There is long term job security in the sales career! A perpetual shortage of skilled sales professionals has been with us since the mid nineteenth century when the Civil War radically changed the nation’s manufacturing capacities. Before the war the nation’s economic weakness hinged on a lack of production capacity. At the end of the war, the added manufacturing capacity created by tooling up for the war transformed the nation into a manufacturing based economy.
With abundant manufacturing capacity, it becomes easier to make products than to sell products - easier to supply demand than to create demand. The shift to over abundance in manufacturing capacity created an ongoing demand for professional salespeople that’s still with us today.
Mark Twain once said, “The rumors of my death have been greatly exaggerated.” So is the case with the sales profession. In the late 1800s, when mail order catalogs and mail order advertis- ing came along, soothsayers attempted unsuccessfully to write the obituary for peddlers and salesmen. The wishful thinking behind their proclamations was based on the assumption that modern advertising could deliver a sales message via the U.S. mail that would motivate prospects to rush to the post office and mail their order direct to the home office thereby eliminating the need for salespeople. To their chagrin, the soothsayers discovered that although direct mail is a valuable sales tool it isn’t effective enough to totally eliminate the need for salespeople. A few years ago, with the advent of the internet and eCommerce websites, the all knowing soothsayers once again sounded the death knell - once again to no avail.

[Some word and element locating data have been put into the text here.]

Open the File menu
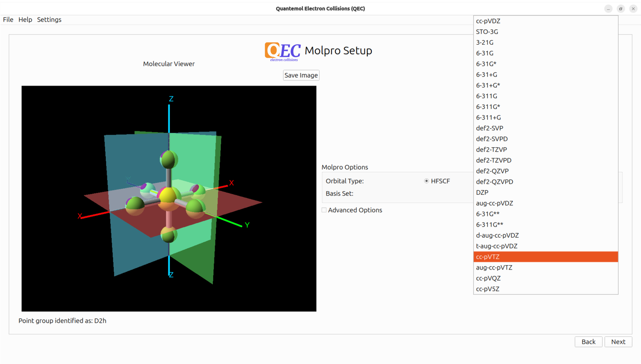 pos(8,20)
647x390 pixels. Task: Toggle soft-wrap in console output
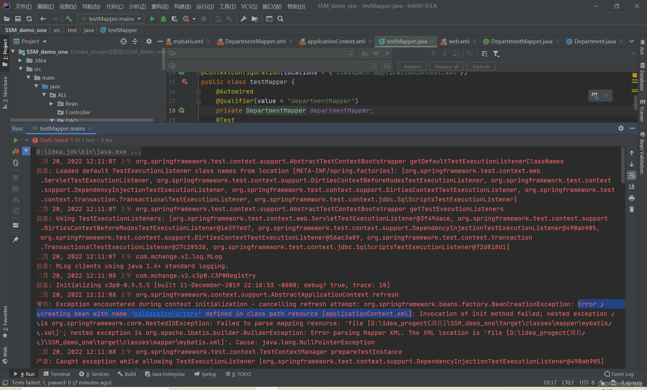(632, 176)
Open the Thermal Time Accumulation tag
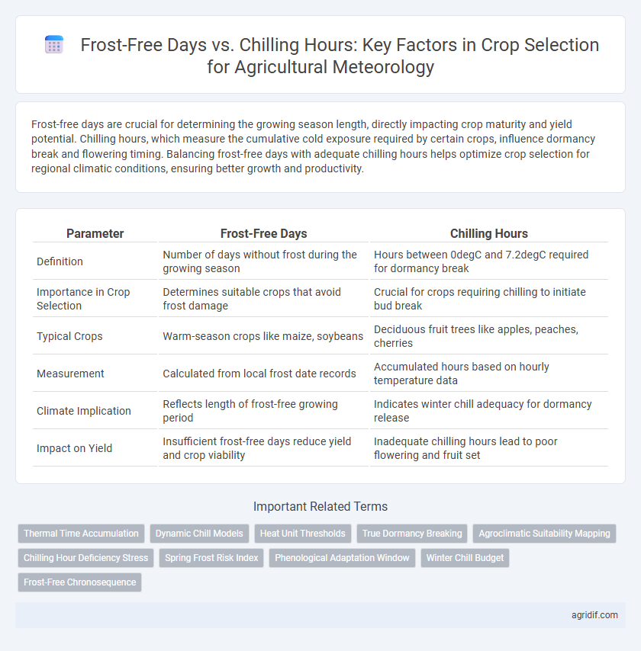This screenshot has height=651, width=641. [x=81, y=534]
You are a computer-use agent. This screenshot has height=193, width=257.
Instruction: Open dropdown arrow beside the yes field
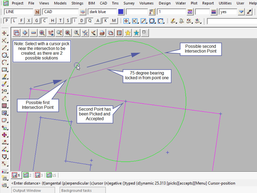coord(241,12)
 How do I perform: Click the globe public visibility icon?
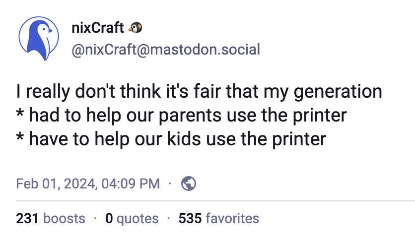coord(189,183)
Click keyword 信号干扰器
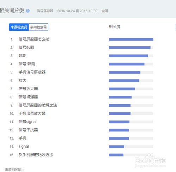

What the soothsayers failed to take into account were the personal relationships and human engineering factors that come into play in the sales process. Companies don’t buy products from other companies. People within companies buy products from other people within other companies. The seller’s brand is an important part of the purchasing equation but more often than not, the factors that bring about a positive buying decision, especially in the beginning of the relationship, are heavily dependent on the relationship the salesperson has established with the prospect.
Human engineering is a phrase coined by the late and great author, sales trainer and public speaker Cavett Roberts in his musthave book, “Success With People Through Human Engineering & Motivation.” Cavett describes a human engineer as a person that not only knows what people will do and why they do it but also how to cause them to do it.
There are no secrets! The rules that govern success in selling have been published and are available to all. With desire, tenacity and a willingness to learn new skills anyone can become a well paid sales pro. The key to success is to treat your entry into sales as a profession and never stop studying your profession. For starters pick up a copy of Dale Carnegie’s “How To Win Friends And Influence People,” Percy Whiting’s “The 5 Great Rules Of Selling,” Zig Ziglar’s “Secrets Of Closing The Sale,” and Cavett Robert’s “Success With People Through Human Engineering & Motivation” and start studying. For motivation on your journey bear in mind that not only do competent sales people control the amount of money they make, they are also the first to get hired and the last to get fired when the economy turns sour. Happy Sales!